I was raised by wolves. Several different types, of the metaphoric variety. None of them were able to convince me I'm a wolf though.


----------



## SolaceChaser (Jun 8, 2009)

I love that I am a "Jack of All Trades" sort of person. I am very good at basketball and other sports, I attend a prestigious school and love to study. I can usually get A's just by studying one night for an exam when others study everyday. I can do anything if I set my mind on it, I bet anyone could really. I think it's called self-efficacy. My self-efficacy is off the charts, my self-esteem on the other hand can get a boost


----------



## Georgina 22 (Jan 4, 2009)

I read the bible and I am a christian and I love to listen to worship songs


----------



## locsaf (Sep 3, 2009)

,


----------



## Jazzi (Sep 11, 2009)

locsaf said:


> I don't care to say what I think is good about myself but I want to give an experience that I thought was interesting. Probably not too uncommon but still.


You should say something good about yourself anyways, x.

For a general interesting things about myself well,

Relating to what Locsaf said, I told my friends when I was about five or six-years-old that I could make the wind blow. We stood infront of a big willow tree that was in the middle of our playground and said, "WIIIIIIND" several times (just like on The Thief of Baghdad, if anyone knows that film) but nothing happened. However, when we were walking away we heard a big thump. We turned around and a massive branch had fallen off the tree. My friends envied my magic powers and my kindness to share them, HA HA.
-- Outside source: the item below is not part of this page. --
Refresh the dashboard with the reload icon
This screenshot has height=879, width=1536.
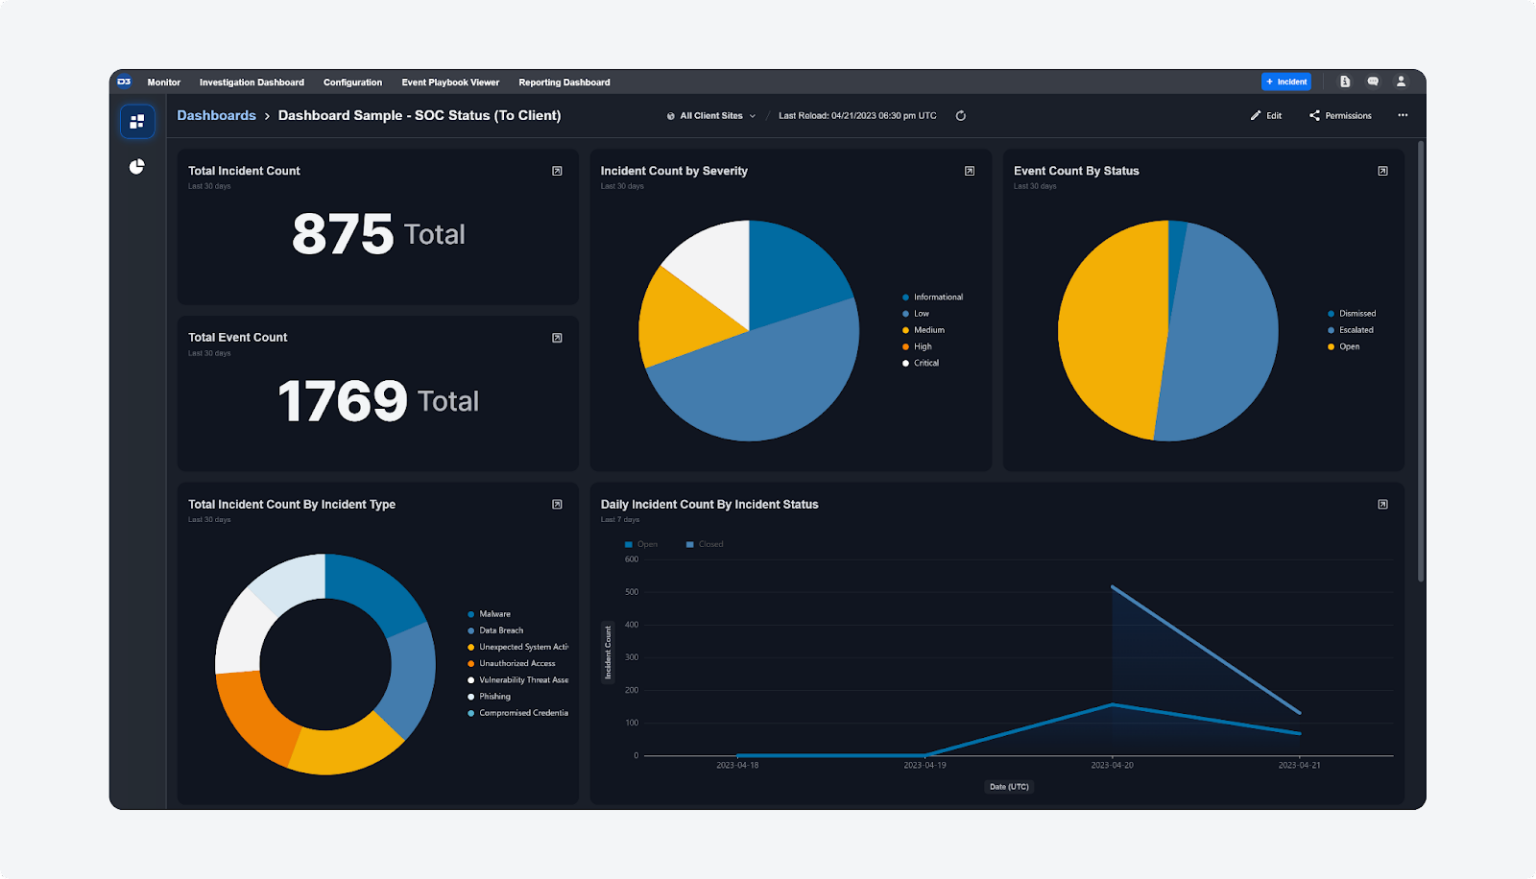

Umm, also.. I got hit by a firework and have a false tooth.

Not uncommon at all either, but you know. I haven't lived long enough to have anything interesting to say other than that. Ha ha


----------



## Squirrelevant (Jul 27, 2008)

Uninteresting people are far too underrated these days. :/

Things that I think _might _be interesting about me:
- It is almost impossible for me to hide the fact that I'm attracted to someone. This has lead to some really embarrassing situations .
- I often take issue with conventional wisdom.
- I give others the impression that I am full of contradictions. I enjoy confusing people by being honest and yet giving the wrong impression. It's a good way to determine if someone lacks an imagination. Sure, it's a little manipulative... but not really in an evil kind of way... I hope.


----------



## Thomas Ninja (Sep 18, 2009)

-i love thinking outside the box
-i'm a beatles junky
-i love video games, movies, books, and music
-pop culture enthusiast
-never get tired of staring at nature


----------



## miminka (May 10, 2009)

bezoomny said:


> My favorite place in the world is an art museum.


*nods in agreement*

Probably my general ability to be open-minded about everything and anything. I love trying new things... I'm very hard to classify because I have such an eclectic taste. I see beauty in the plain, in everyday life, in everyone. I am very self-analytical.


----------



## AussiePea (Mar 27, 2007)

Umm, I guess the fact I don't hold grudges, everyone has my respect unless they lose it (they don't need to gain it in the first place) which I find allows me to be more positive when meeting new people. I Don't talk abut myself and always ask about how others are and I genuinely care about how people are feeling and try to help if necessary. I am also a very hard worker which seems to rub off and give me great opportunities (such as the one I have now).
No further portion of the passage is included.